Josefina-Marie Söllner und ich haben uns entschieden, an Halloween 2022 nicht nur ein lustiges Halloweenshooting für schöne Bilder zu machen. Wir wollten dieses Jahr auf ein Thema aufmerksam machen, dass uns beide sehr zum Nachdenken angeregt hat. Ein Thema mit welchem wir beide bereits Kontakt hatten. Diesmal haben wir uns keinen Gruselfilm der uns inspiriert hat ausgesucht, sondern haben uns mit einem Thema befasst, dass in der Realität so schrecklich ist, dass wir am liebsten den Ton aus und die Augen zu machen würden, wie man es bei jeder Gewaltszene in einem Film machen könnte. Aber das geht nicht. Es geht nicht, weil es uns alle betrifft. Es ist kein Film, den man eben mal schnell weg schalten kann. Es ist ein Thema bei dem viele wort-wörtlich über Leichen gehen ohne noch einmal darüber nachzudenken.
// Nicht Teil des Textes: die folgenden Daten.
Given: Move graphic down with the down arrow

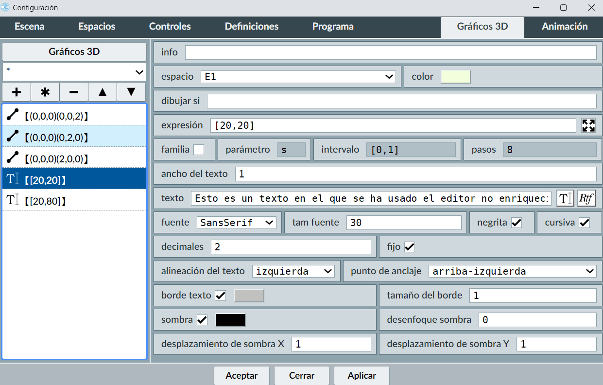Looking at the screenshot, I should coord(131,92).

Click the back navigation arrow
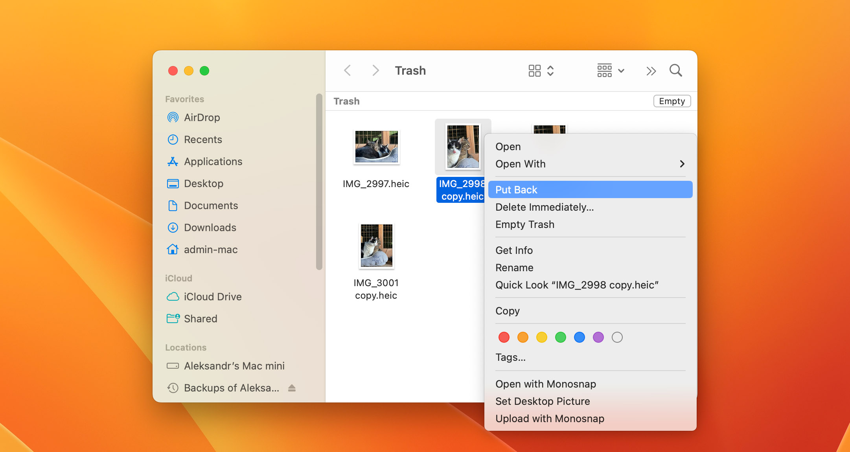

Jährlich sterben unzählige Frauen durch Gewalt. Allein in Österreich waren es bis zur Entstehung dieses Projektes (Oktober 2022) 28[1] Frauen. Beziehungsprobleme werden oft hinter verschlossenen Türen ausgefochten. Nicht selten führt der Druck gesellschaftlichen Rollenbildern gerecht zu werden zu Handgreiflichkeiten, psychische Gewalt und schlussendlich leider zu oft zum Tod einer Frau. Jeden Tag gibt es laut Polizeilichen Untersuchungen einen Tötungsversuch. Leider agieren die Behörden meist erst wenn es schon zu spät ist.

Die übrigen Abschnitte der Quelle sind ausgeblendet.